In the days to come, there will be plenty of in-depth, intelligent legal analysis, which I look forward to reading. But clients trying to get in the abortion clinic do not have the luxury of considering only the legal complexities at play. Clients trying to access abortion are doing so in a world where, overwhelmingly, men believes themselves to be utterly entitled to the time, personal space, and bodies of women as a class. And within that cultural milieu, seeing the same thing spelled out by the court, this unanimous opinion that the First Amendment rights of the antis are violated when they don’t get to know precisely what a woman walking down the street is up to, when they are obliged to “raise their voices,” when good gawd, maybe women do not want to walk across the street to talk to them… well, that’s not a message that really needed repeating, now was it?

This decision handed down today does not exist in a legal vacuum; the law of the land is not supportive of women’s bodily autonomy in general. And it does not exist in a social vacuum: the message of this vulgar opinion is one women are used to hearing every damn day: you belong not to yourself, but to others. When you walk down the sidewalk on Market between 1st and 2nd while female, the antis swarm you. They assume you are there for an abortion. They do not take no for an answer from passerby any more than they do from clients. They will shove literature in clients’ faces no matter how many times they are told no.

And now they have a unanimous ruling from the highest court in the land that does not merely strike down buffer zones, but does so in language that glowingly affirms every last ugly bit of entitlement and lack of respect for consent that I have seen out on the sidewalk. Nice.

 

* (I’m using the PDF of the slip opinion available on the court’s website.)

Father’s Day 2014

Today, we had 35 escorts (a nice sea of orange!) who escorted clients past 17 Catholic pray-ers, 7 sign-holders from Kentucky Mountain Bible College, 14 Immanuel yellow-vesters (aka Chasers) and, because it is the day before Father’s Day, 115 red-shirted Sisters for Life (SFL) people.  The SFL group arrived about 7:35 and included quite a number of children, from babies to teens.  About 35 Catholics on Parade arrived around 7:45 and stood by the convention center, looking confused by all the activity.

It looked like this, approaching from 2nd Street:

There is no transcript for the video – it’s just a long walk up an empty sidewalk.   To the left, across about 6 lanes, are the group of Catholics on Parade, and then you turn the corner into the crowd of folks, mostly in red shirts, by the door.
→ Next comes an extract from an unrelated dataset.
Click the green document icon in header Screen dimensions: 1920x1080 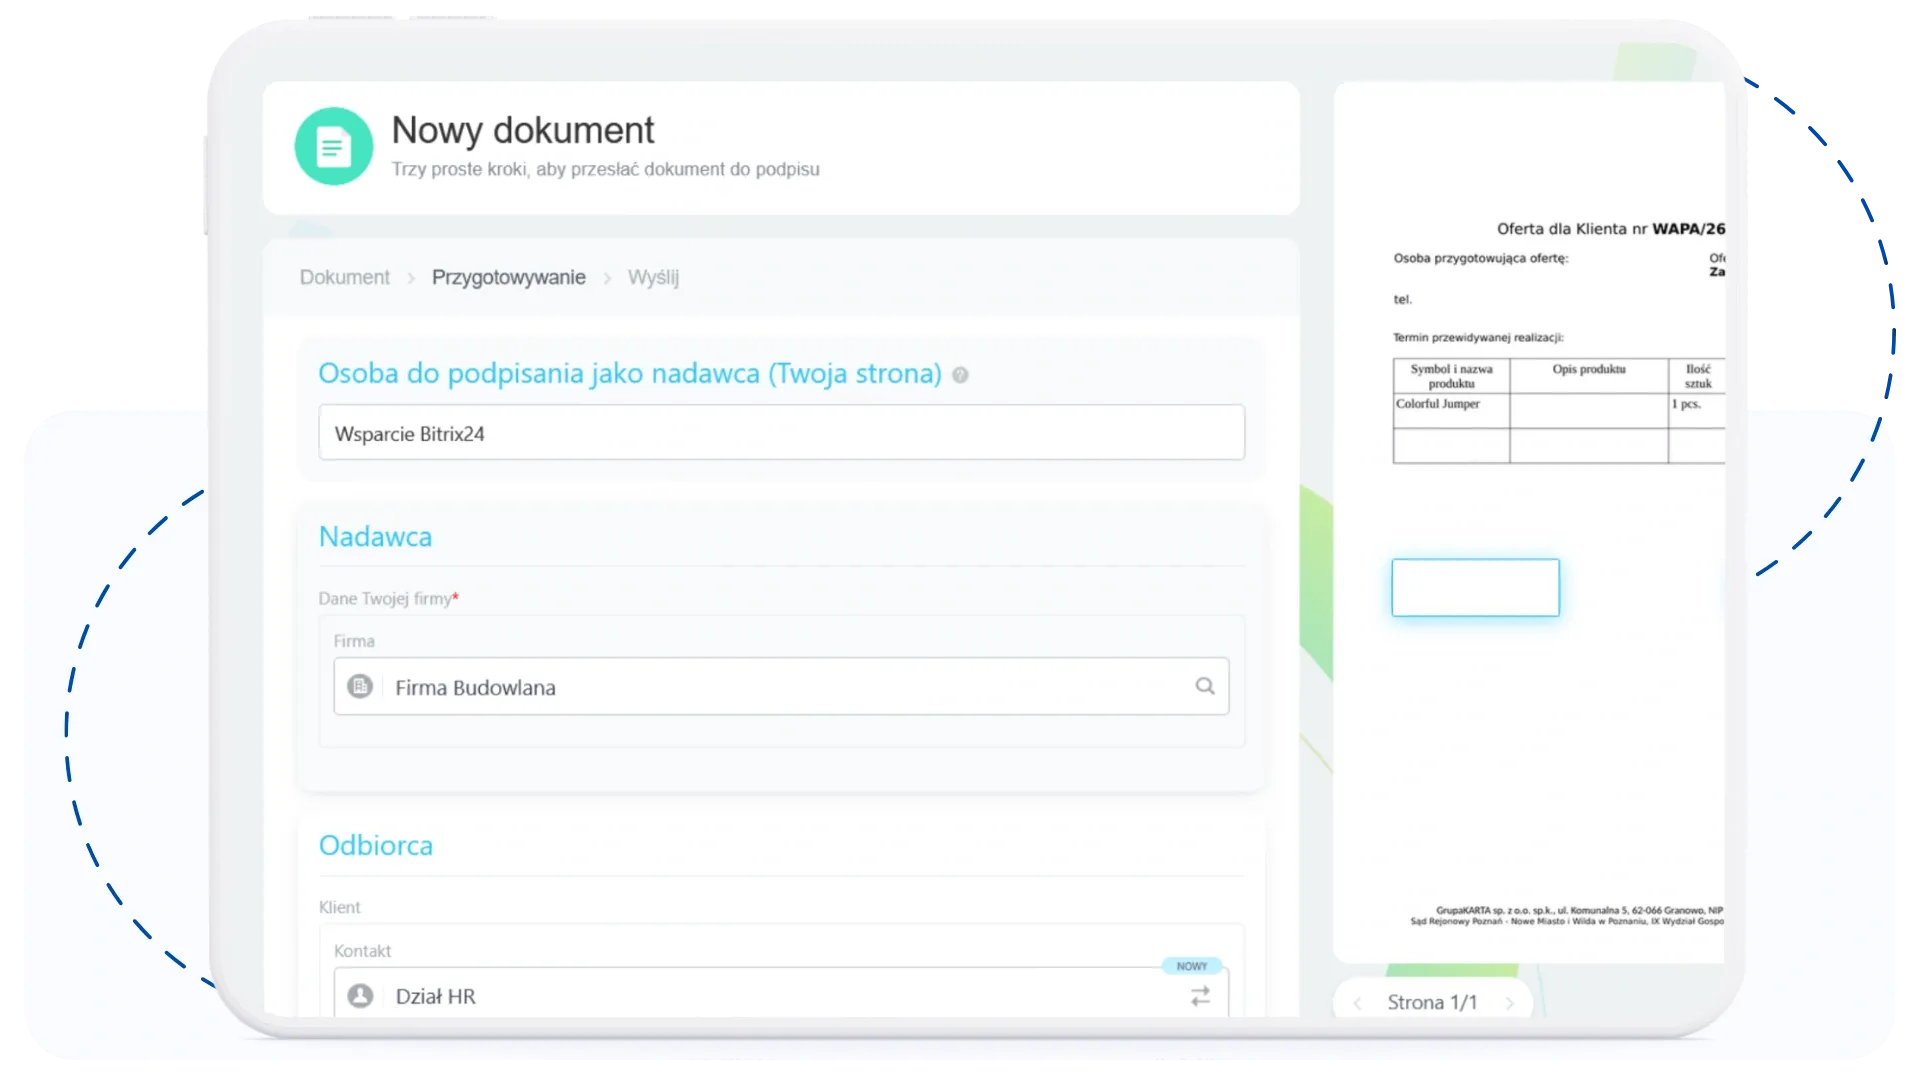pos(333,147)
Here’s what it looks like coming from First Street:

Again, a long walk up the sidewalk, past some fetal porn, past a few chasers, who are uninterested in an escort doing video, but would be all over you if you were a client, then into the mess.

And here’s some video from when the SFL group first arrived.

In this video they are singing enthusiastically about shouting for God and the Victory.

I can absolutely not imagine walking through that mess to go to the doctor.

But it happens every year.  They get a parade permit and here they come.  This year, they called it a “Walk or Bike for Life”  and charged a fee to enter.   It is their 6th Annual.

In 2009, the first Father’s Day for the blog and the SFL,  (and before my time on the sidewalk) we were not expecting them.  300 protesters showed that year, and the escorts were up to the challenge.  Here are some pictures from that year.  In 2010, Dan shared his thoughts about escorting, and we have more pictures.  In 2011, we did our pledge-a-picketer event on the Saturday before Father’s Day, because the clinic had been closed Mother’s Day weekend.   In 2012, we just have a video of them singing in front of the clinic.  In 2013, we posted video, and I told a story about a little girl who’d gotten caught up in the mess.

And here we are.  2014.  Same story, different year.   Maybe we can work on a buffer zone?  I’d like for 2015 to be different.